I am trying to fill a std::array of std::optional objects as below.

class MyClass
{
   private:
    int distance;
    MyClass(int x, int y);

   friend class MasterClass;
};

MyClass::MyClass(int x, int y)
{
  distance = x+y;
}

class MasterClass
{
  public:
  MasterClass(std::array<std::optional<int>,5> xs, std::array<std::optional<int>,5> ys);
  
  private:
  std::array<std::optional<MyClass>, 5> myclassarray{};

};

MasterClass::MasterClass(std::array<std::optional<int>,5> xs, std::array<std::optional<int>,5> ys)
 {
     for(int i=0; i<5;i++)
     {
         myclassarray[i].emplace(new  MyClass(*xs[i], *ys[i])); //---(1)
     }

 }

From the line commented with (1) above, I get the following error,

error: no matching function for call to std::optional<MyClass>::emplace(MyClass&)

I also tried replacing the same line with

 myclassarray[i] = new  MyClass(*xs[i], *ys[i]) ; //---(2)

This will give me

error: no match for ‘operator=’ (operand types are ‘std::array<std::optional<MyClass>,5>::value_type’ {aka ‘std::optional<MyClass>’} and ‘MyClass*’)
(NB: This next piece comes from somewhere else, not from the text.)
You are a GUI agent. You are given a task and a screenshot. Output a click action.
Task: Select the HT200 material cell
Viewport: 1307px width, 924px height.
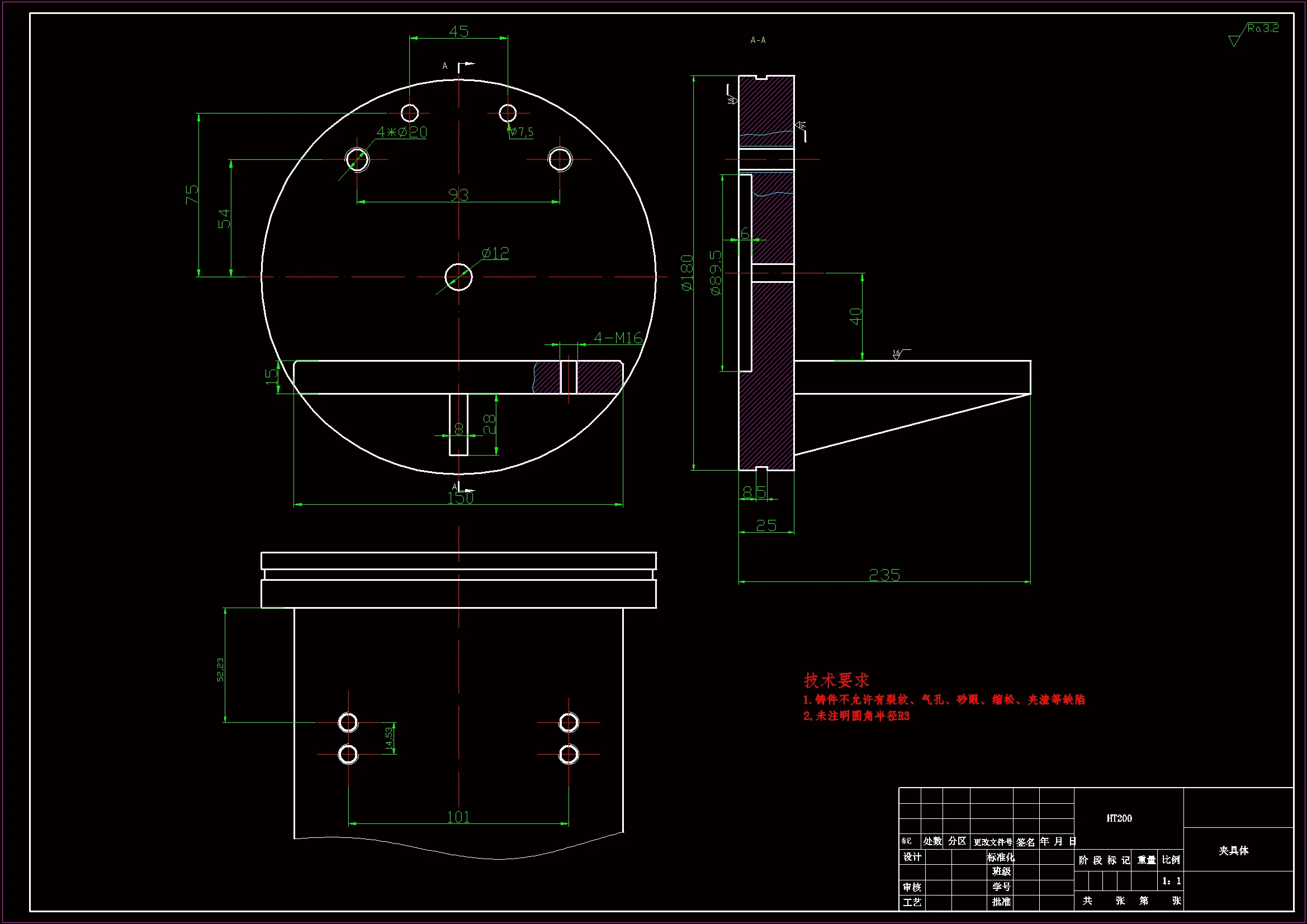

How do I solve this issue?

Looks like maybe you are coming from Java, or C#. When you assign a value in c++, it is rare that you will use new . The issue is, that you are basically doing this:

std::optional<MyClass> o = new MyClass();

o is of type, std::optional<MyClass> and new My Class() is of type MyClass * . You can see from here that there is no operation that converts a pointer to an object to an optional of an object. Lets take this back to basics, what we want to do is something like:

std::optional<int> o; // defaults to std::nullopt
o = value; // We set it with some value.

And actually this is all there is to it. So lets expand to an array:

std::array<std::optional<int>, 5> a; // An array with 5 optional, all are std::nullopt
a[2] = value; // Set the optional at position 2 to a value.

And this extends easily to your example:

for(int i=0; i<5;i++) {
     myclassarray[i] = MyClass(*xs[i], *ys[i]));
}

Just be careful with this bit:

*xs[i], *ys[i]

because from here :

The behavior is undefined if *this does not contain a value.

Which will cause you much grief if this is the case.